Bem-Vindo ao Estação 018!


Seja bem-vindo ao "Estação 018"! Um blog pouco reticente, mesmo cheio destas reticências que compõem a existência. Que tenta ser poético, literário e revolucionário, mas acaba se rendendo à calmaria de alguns bons versos. Bem-vindo a uma faceta artística do caos... Embarque sem medo e com ânsia: "Estação 018, onde se fala da vida..."

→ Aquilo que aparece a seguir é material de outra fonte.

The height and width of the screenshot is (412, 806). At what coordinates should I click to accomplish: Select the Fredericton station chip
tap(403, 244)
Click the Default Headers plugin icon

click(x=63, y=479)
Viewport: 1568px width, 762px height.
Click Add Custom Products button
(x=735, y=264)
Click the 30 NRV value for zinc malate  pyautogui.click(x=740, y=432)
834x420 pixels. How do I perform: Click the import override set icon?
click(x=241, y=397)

segunda-feira, 20 de outubro de 2014

[significar]

És tu, pois, a emissária do Sol
de longos trajes a significar luz
e ressignificar os dias que adentram às noites:
verão de existir e inverno de esquecer.

E me matas de luz vindoura
com sorrisos de solstício e
pressa de chegar tremeluzindo:
evocação de ser e riso de amanhecer.

Amanhece, menina, que teu sorrir é todo apunhalar as noites.

quarta-feira, 15 de outubro de 2014

No jornal

"Segundo seguras fontes, ontem já na alta noite dois indivíduos foram flagrados em plena briga pela guarda de uma criança. A discussão, que envolveu injúrias e difamações em alta voz, foi assistida por todos os vizinhos. Ao fim da discussão, um dos dois conseguiu ficar com a menor, segundo relatos dos presentes, o nome da menina era Verdade."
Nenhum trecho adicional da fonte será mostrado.